Dec 16 2009

Coming to understand changes how I see and live . . .

Published by fromhousewifetofilmmaker at 2:06 am under Consciousness,Inner Healing

“Some things take years to learn, and seconds to understand.” I pulled this quote out of the blog called, “Becoming Jennie”.  Jennie is 26 and on the same path as I: finding herself for the first time and creating a new life.  Transformation is taking place in her life.  I only wish I could have had the same experience at her age.  Then I could have redeemed twenty years of my life.

Becoming “you” is vital to everyone’s existence, if we’re to have a full and satisfying life.  You’d think something this vital would be taught more.  But I know I wasn’t.  My parents, most especially my mother, wanted me to bend and torque to the image she wanted from me and if I didn’t: well look out.

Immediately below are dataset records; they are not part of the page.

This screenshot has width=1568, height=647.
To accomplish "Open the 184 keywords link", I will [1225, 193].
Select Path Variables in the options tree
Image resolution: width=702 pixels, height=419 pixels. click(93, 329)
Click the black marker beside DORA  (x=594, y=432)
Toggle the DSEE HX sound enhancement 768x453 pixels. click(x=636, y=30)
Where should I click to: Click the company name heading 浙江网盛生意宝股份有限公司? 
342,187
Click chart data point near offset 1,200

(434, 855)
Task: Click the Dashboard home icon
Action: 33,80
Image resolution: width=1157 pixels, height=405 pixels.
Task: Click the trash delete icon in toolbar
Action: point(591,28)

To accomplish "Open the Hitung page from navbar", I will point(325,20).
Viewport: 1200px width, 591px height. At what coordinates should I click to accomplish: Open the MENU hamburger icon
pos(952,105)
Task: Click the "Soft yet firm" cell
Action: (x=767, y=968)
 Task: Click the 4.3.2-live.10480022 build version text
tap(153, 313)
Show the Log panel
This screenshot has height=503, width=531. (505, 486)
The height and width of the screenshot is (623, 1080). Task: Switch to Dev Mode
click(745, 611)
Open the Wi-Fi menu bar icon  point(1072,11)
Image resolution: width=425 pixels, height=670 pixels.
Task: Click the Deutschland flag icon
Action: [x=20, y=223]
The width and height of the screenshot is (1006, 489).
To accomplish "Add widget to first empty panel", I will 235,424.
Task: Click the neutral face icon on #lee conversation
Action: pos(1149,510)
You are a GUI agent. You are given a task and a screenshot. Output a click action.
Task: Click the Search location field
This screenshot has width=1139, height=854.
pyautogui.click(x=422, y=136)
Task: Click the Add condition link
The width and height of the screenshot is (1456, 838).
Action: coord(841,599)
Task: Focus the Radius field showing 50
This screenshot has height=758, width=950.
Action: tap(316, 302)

Being raised this way caused me to live with blinders.  Blocking out much that didn’t fit the pattern she beat into my head: submissive, obedient, don’t question, don’t feel, fear…  Keeping me from seeing the way I had become.  Let alone know that there may be another way.  A better way.  Therefore it has taken years of working with my life coach to learn certain essential things and literally seconds to understand.

For instance I worked years with my coach before he assisted me to see the mask I wore was called “worthless“.  Oh sure I “saw” it.  More or less.  Some times I caught glimpse of it.  But I didn’t understand it till last month.  That day the light went on, I understood.  I understood the far reaching implications, how it literally effected my every thought and action every single day…  I shaped my life around that word and it was riddled with hurt and disappointment and I expected nothing else: worthless people don’t deserve happiness.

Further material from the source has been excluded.